Defaunation precipitates the extinction of evolutionarily distinct interactions, as clearly demonstrated by Emer et al. (2020) in an elegant study with frugivorous birds and its associated plant species. These authors suggested that defaunation is driving evolution to the reduction in the size of seeds and dispersers. Additionally, they demonstrated that defaunation is provoking the loss of interactions involving unique lineages of bird and plant species. A direct result of this contemporary human-driven disturbance is the loss of an irreplaceable set of genetic variability.

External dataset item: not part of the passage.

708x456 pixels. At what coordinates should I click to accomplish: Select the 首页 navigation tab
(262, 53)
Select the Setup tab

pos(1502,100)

Biodiversity is not a product of single interactions that occur in a determined place and time. On the contrary, it is a dynamic result of uncountable relationships, with extremely conditional outcomes and variable according to the mosaic of species present in the environment. In the network of ecological interactions that maintain viable natural communities, the beta diversity or the diversity of connected species among local and regional populations is the best indicator of the health of a natural system (e.g. Dáttilo and Rico-Gray 2018). In this scenario animals are the connectors per excellence, the mobile force of beta diversity in plant-animal ecological networks . Thus the human-driven negative impacts on nature, resulting in defaunation, are indeed breaking the links between nodes of ecological networks so rapidly that it is unlikely that nature will have time to replace the actors of the evolutionary plays (e.g. Thompson 2005, 2013, 2014, ◘ Fig. 13.4).

Fig. 13.4

The Anthropocene is producing strong negative impacts on nature, including deforestation, soil degradation (with loss of soil microbiomes), water and air pollution, and uncontrolled hunting and fires leading many ecosystems to a status of defaunation. The loss of animal links in the ecological networks (upper panel) due to extinction and population reduction cause the loss of connections (beta diversity) within and between communities (lower panel). Entire trophic chains and connections between distinct networks are being lost causing a severe reduction of biodiversity of interactions and of ecological services

Key Points

1. 1.

   Defaunation and its impacts in plant-animal interactions is omnipresent in the Ahthropcene;

2. 2.

   Deforestation, defaunation, fires, and pollution, have negative impacts on the biodiversity of interactions;

3. 3.

   Defaunation disrupts species interactions and plant-animal networks;

4. 4.

   Defaunation-related degradation of species interactions has cascading consequences of significance for human wellbeing

Questions

1. 1.

   How does defaunation impact plant-animal interactions and biodiversity as a whole?

2. 2.

   Are defaunation and deforestation accelerated in the Anthropocene as a result of humanity’s negative impacts in the natural environment?

3. 3.

   Discuss with your classmates or colleagues, what actions we could take to reverse or stop defaunation. Elaborate three viable suggestions.

13. Conclusion

Plant-animal interactions are dynamic, and they vary in space and time. The biodiversity of interactions they originated through evolutionary time is one of the main drivers of diversification and success of life on Earth. Anthropocene defaunation, accelerated since the last century, is producing disruptions in the diversity of interactions and ecological networks. Animals are declining in numbers, losing populations, and changing in size-distributions, which causes degradation of ecological services. The natural dynamics of speciation and extinction maintains, over time, constellations of interacting species. However, in the Anthropocene, defaunation is occurring at such a rapid pace and globally, that it begs the question: will we maintain and or have time to restore the constellations of species interaction networks that sustain humanity?